[THE TASK]
Every entry below is to be retyped exactly as it appears.

[DATA TO PROCESS]
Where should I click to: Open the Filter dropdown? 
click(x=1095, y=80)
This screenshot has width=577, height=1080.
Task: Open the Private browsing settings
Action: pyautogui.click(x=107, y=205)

[EXERCISE RESPONSE]
Where should I click to: Open the Filter dropdown? 
click(x=1095, y=80)
This screenshot has width=577, height=1080.
Task: Open the Private browsing settings
Action: pyautogui.click(x=107, y=205)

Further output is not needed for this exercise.